Published online by Cambridge University Press: 27 December 2024
Introduction: what are labour markets, and why are they in crisis?
The commonly used term ‘labour market’ is an example of what Gibson-Graham (1996, 2006) and Pettinger (2019) describe as a ‘capitalocentric’ concept, meaning one that implies the ubiquity, universalism and inevitability of capitalist economic systems. A labour ‘market’ is one in which an individual's capacity to work (labour power, as mentioned in Chapter 2) is bought and sold as a commodity, and the term connotes physical sites of hiring and firing, or even slave ‘markets’. In the current context, labour markets are not physical but abstract: they are the patterns of employment opportunities through which individuals find jobs or occupations.
We speak of labour markets in the plural because these arrangements are geographically specific and diverse.
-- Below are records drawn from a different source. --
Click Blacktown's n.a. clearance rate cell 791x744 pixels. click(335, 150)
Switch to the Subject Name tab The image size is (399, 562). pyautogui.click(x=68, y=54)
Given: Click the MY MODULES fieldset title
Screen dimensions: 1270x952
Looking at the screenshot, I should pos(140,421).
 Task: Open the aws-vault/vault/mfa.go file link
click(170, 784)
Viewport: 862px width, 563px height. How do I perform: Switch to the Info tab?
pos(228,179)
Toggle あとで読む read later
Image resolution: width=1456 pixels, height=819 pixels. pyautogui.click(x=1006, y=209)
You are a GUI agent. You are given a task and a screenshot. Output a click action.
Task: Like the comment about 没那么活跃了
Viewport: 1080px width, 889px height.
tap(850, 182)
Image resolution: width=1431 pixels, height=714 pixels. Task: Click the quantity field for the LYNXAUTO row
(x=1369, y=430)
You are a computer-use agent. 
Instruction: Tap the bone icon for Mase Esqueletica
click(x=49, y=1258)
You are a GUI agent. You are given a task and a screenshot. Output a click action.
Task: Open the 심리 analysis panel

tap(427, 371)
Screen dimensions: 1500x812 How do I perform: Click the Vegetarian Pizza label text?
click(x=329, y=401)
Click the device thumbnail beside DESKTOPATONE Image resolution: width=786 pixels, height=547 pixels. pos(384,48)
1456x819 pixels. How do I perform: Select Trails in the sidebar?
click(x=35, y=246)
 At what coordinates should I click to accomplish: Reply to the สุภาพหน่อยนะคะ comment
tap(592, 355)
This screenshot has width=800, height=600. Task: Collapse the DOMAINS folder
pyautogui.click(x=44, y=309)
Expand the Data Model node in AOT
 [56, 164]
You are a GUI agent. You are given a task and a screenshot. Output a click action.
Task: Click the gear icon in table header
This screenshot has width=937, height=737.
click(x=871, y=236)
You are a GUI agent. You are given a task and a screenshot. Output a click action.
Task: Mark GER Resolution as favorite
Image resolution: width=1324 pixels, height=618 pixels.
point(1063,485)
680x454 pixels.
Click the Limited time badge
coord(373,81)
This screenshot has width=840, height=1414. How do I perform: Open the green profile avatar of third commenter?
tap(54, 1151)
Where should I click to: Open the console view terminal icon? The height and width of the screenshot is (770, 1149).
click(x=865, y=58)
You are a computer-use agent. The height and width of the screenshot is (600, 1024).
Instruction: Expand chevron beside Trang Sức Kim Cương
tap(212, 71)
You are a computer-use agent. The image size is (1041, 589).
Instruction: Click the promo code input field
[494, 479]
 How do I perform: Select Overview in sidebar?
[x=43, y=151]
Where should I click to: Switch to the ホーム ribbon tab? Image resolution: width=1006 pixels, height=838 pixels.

In the UK, the local labour market in largely rural Cornwall is vastly more limited than that in London. In general, working- class people, especially youths, tend to seek employment in local labour markets, while middle- class people may access local, national or, more recently, as part of the mechanics of globalization, international labour markets. Ironically, the most underprivileged and desperate jobseekers, migrants and refugees, are also likely to seek work internationally, often ending in informal roles and treated as ‘illegal’ by the authorities.
This is the first of the chapters in which we explore in more detail how the crises of work and of neoliberal capitalism, discussed in Chapters 1 and 2, are playing out in various aspects of working life. We assert that labour markets are in crisis due to the disruptions and changes inherent in the dynamics of capitalism, especially in the current neoliberal phase. While in the UK in the post- war decades, centred on industrial forms of production, labour markets remained relatively stable, as the economy shifted to its post-industrial service- based forms in the late 1970s and 1980s, the occupational structures and the supply of labour fell out of kilter, causing unemployment to rise in former industrial areas such as South Wales and North East England.